▶ [WHAT NEEDS TO BE DONE]: From the line with "Open the byeonbackbeom username link" to the line with "Click the red", output every line below exactly, both ends included. Skip the pictures.

** Opening DATA SHOWN block **

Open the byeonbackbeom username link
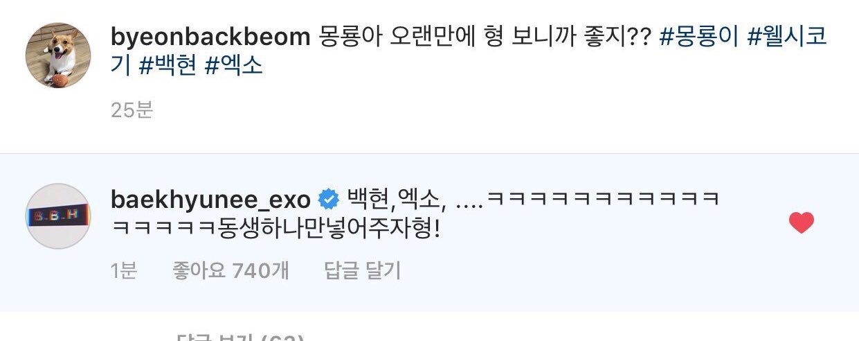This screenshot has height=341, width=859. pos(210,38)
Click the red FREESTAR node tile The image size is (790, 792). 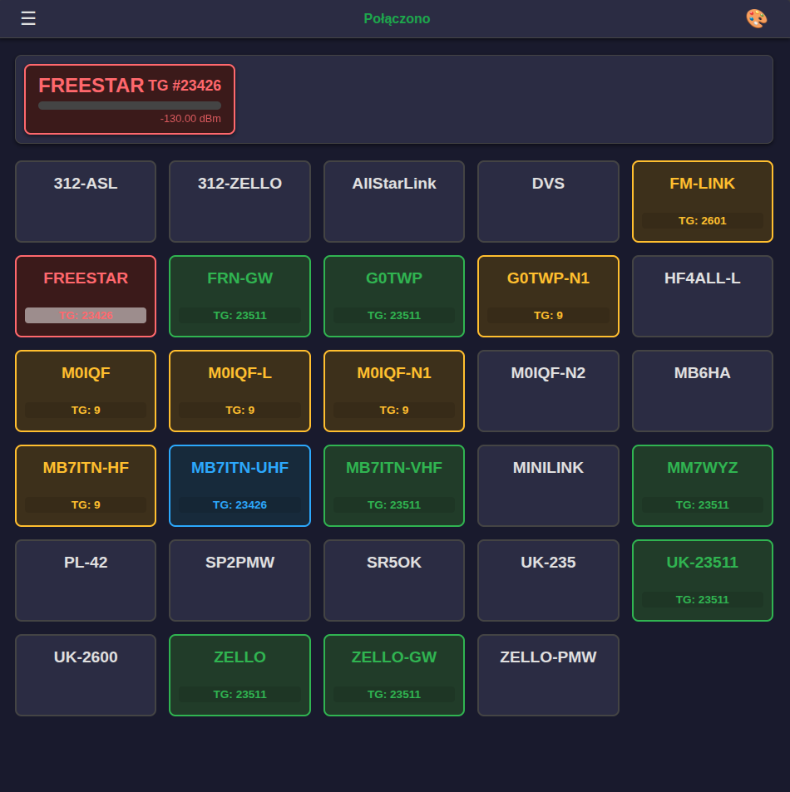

** Closing DATA SHOWN block **
** Opening DATA SHOWN block **

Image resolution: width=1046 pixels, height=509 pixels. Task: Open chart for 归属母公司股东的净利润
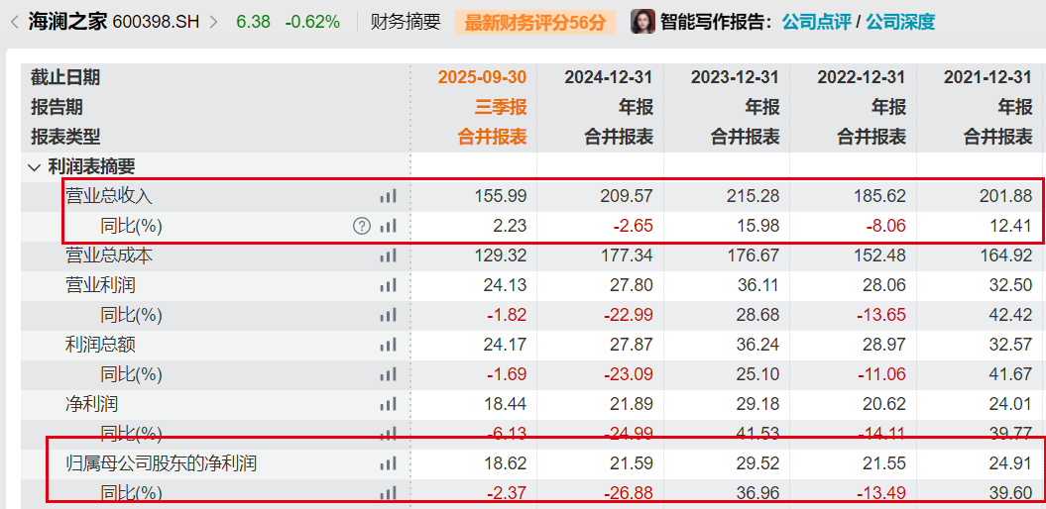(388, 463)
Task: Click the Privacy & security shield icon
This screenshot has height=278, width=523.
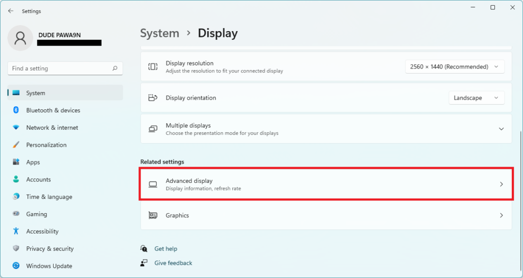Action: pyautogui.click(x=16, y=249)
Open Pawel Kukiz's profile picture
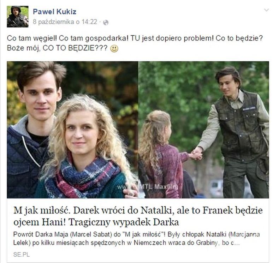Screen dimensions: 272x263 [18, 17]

** Closing DATA SHOWN block **

▶ [TASK RESPONSE]:
Open the byeonbackbeom username link
This screenshot has height=341, width=859. pos(210,38)
Click the red FREESTAR node tile The image size is (790, 792). 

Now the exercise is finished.